I’ve got a needle in my arm, and I’m craving cake. The cake in question is my mum’s, a rich, flourless chocolate cake that she has just handed me at brunch. The needle – more like a filament, really – is attached to a sensor called a continuous glucose monitor (CGM), which measures my blood-glucose level in real time.
I know two things. First, this cake is delicious. Second, it will probably raise my glucose reading sky high, which has all sorts of potential unwanted consequences, ranging from inducing me to fall asleep on the couch in an hour to, over the long term, premature cardiovascular disease. I’ve already had pancakes and a bagel this morning, but what the hell. I eat the cake.
Later, I check an app called Levels, which receives data from my CGM and puts it through a proprietary algorithm to gauge my metabolic health – one aspect of this being how efficiently my body processes carbohydrates. Every meal is assigned a score based on how much my glucose rises and how long it stays high. On the app’s 10-point scale, Mum’s brunch rates a zero. Not good.
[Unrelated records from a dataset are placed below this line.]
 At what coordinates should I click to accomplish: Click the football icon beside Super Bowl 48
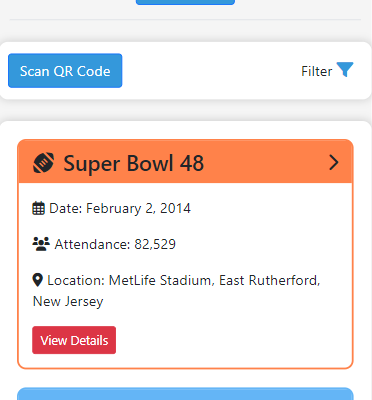coord(43,163)
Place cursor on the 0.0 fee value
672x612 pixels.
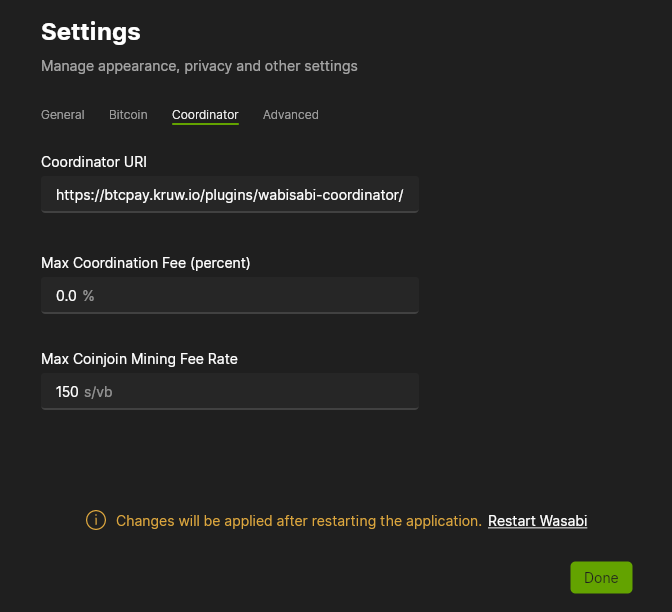(66, 296)
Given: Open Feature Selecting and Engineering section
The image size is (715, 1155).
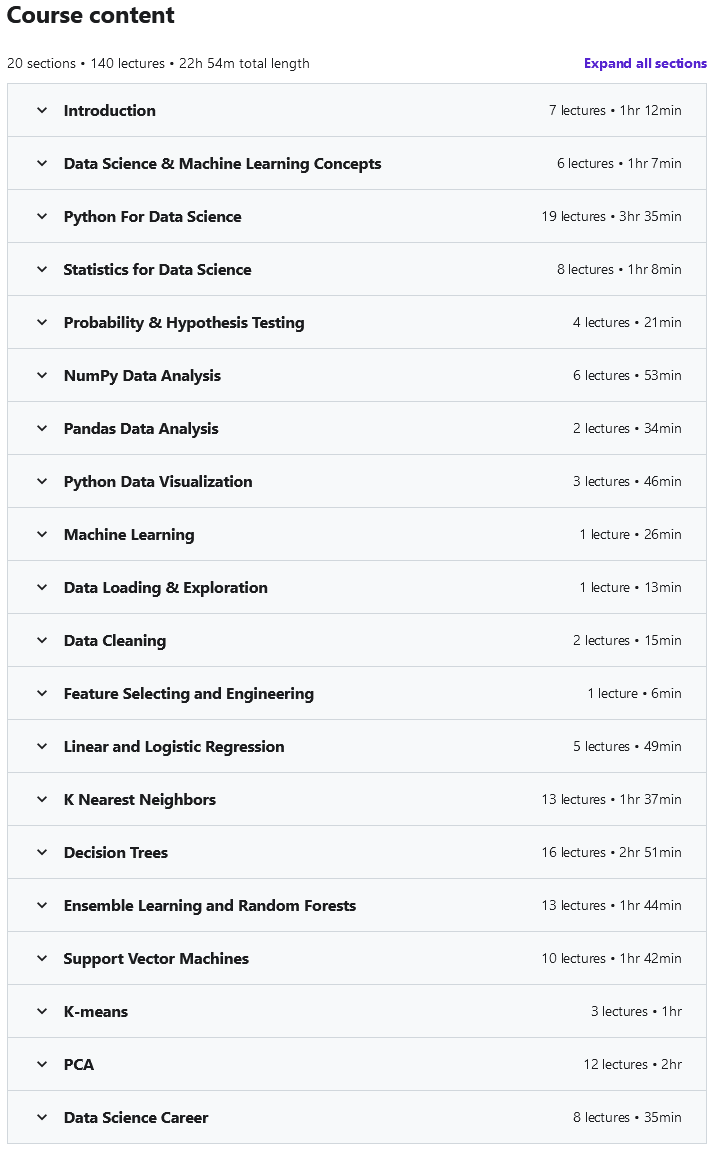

It’s my first week of beta-testing Levels’ CGM-based metabolic-health programme and, so far, it has been… interesting. A CGM is normally available by prescription to those who have been diagnosed with either type 1 or type 2 diabetes. These patients rely on CGM readings to gauge when they need to inject insulin (the hormone that helps to bring glucose levels down) and when they need to eat to prevent hypoglycaemia (low blood sugar).
Levels and a few other start-ups have begun to make CGMs available to non-diabetics like me who want to understand how our metabolism responds to what we eat and how that affects our sleep, energy and athletic performance. The idea is that by keeping on top of our blood glucose levels, we might change our behaviour and improve our quality of life.
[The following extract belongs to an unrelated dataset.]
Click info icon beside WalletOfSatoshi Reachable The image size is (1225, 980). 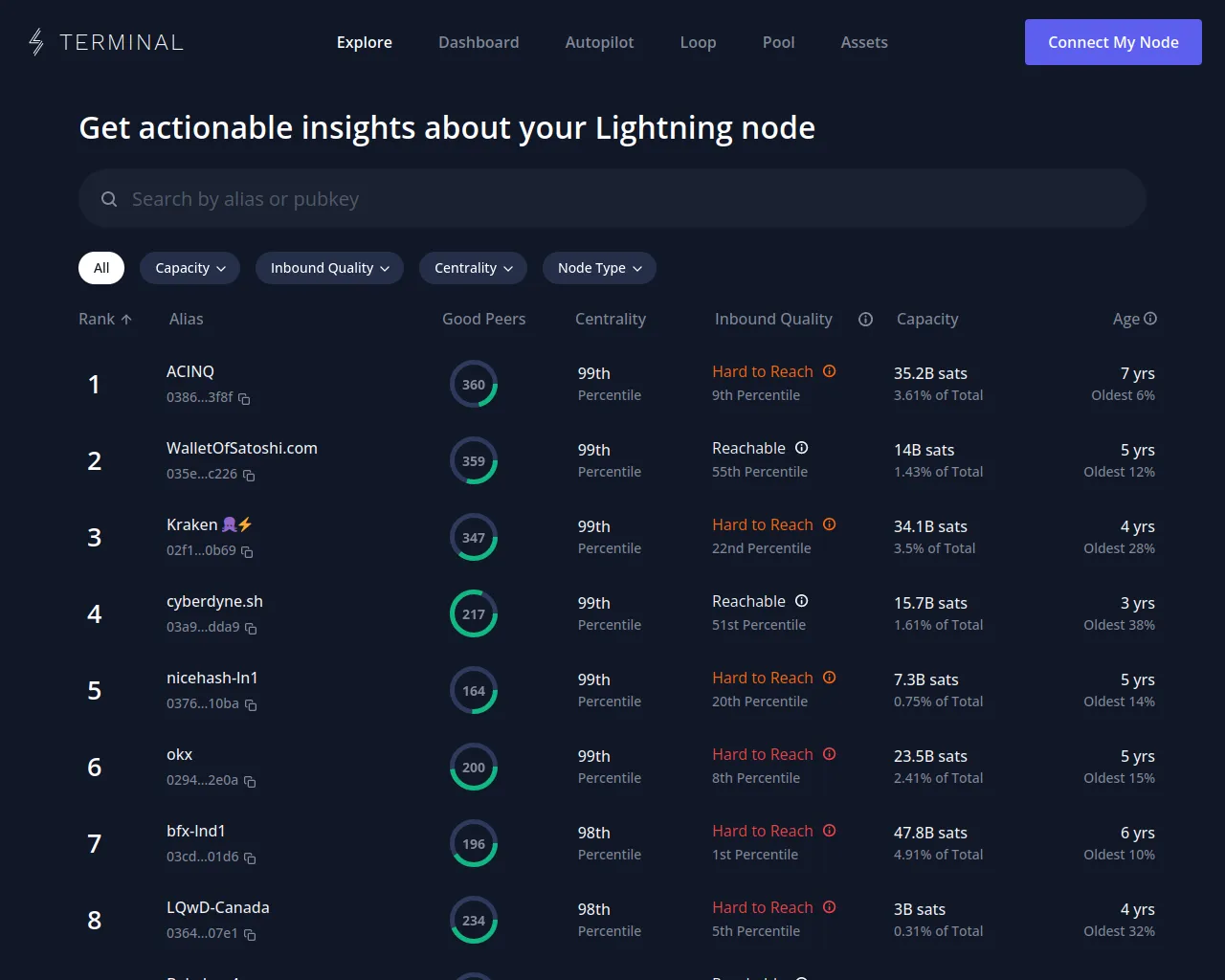point(802,448)
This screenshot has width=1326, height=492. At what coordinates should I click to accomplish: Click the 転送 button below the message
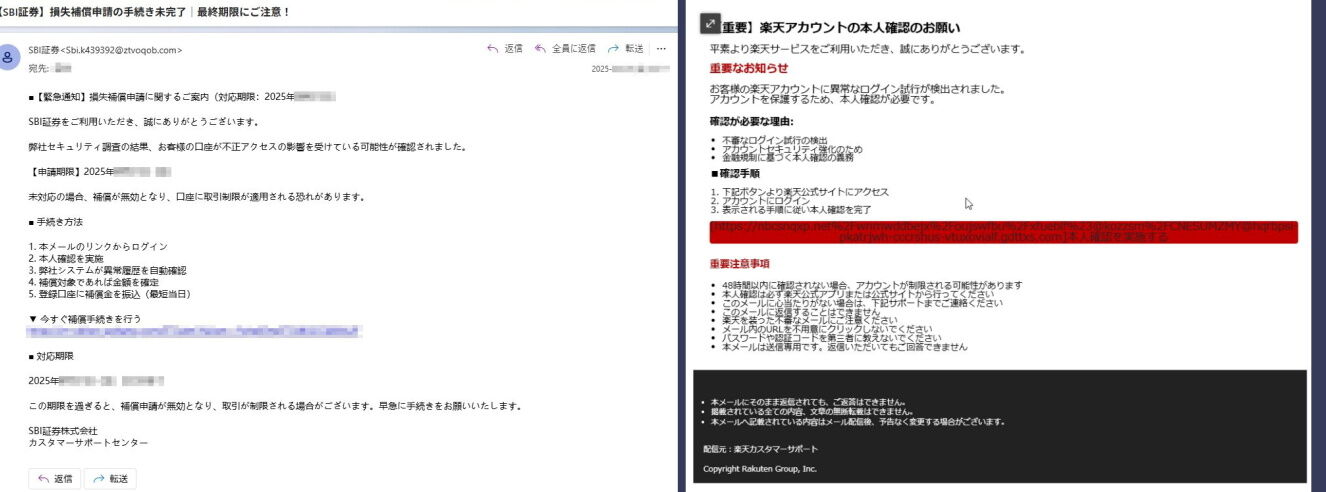click(110, 479)
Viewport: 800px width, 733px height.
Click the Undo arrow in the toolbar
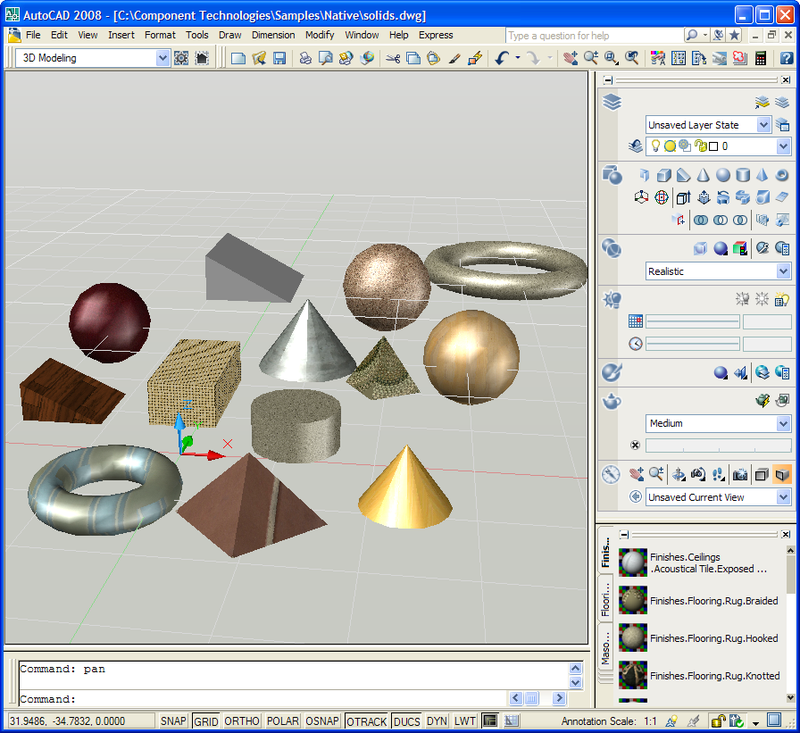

I tested two of the new apps: Levels, which is orientated towards diet and optimising metabolism, and Supersapiens, aimed at athletes. After at least a month of using both, I can report that brunch has been all but ruined for me. But I have a new appreciation for the importance of controlling my glucose level and how much better it makes me feel, both when exercising and in everyday life.
Levels was founded by a former SpaceX engineer named Josh Clemente, who, to his surprise, hit a wall at the age of 28. Many afternoons, his energy levels would crash. (Sound familiar?) The part-time CrossFit trainer looked fit but, inside, he says, “I felt like I had some sort of fatal illness.” He bought a glucose meter and began testing his blood multiple times per day, keeping a spreadsheet of the results. He then got a prescription CGM from a doctor friend, and he was astonished by what it revealed. “It basically told me I fit the criteria for pre-diabetes,” he says.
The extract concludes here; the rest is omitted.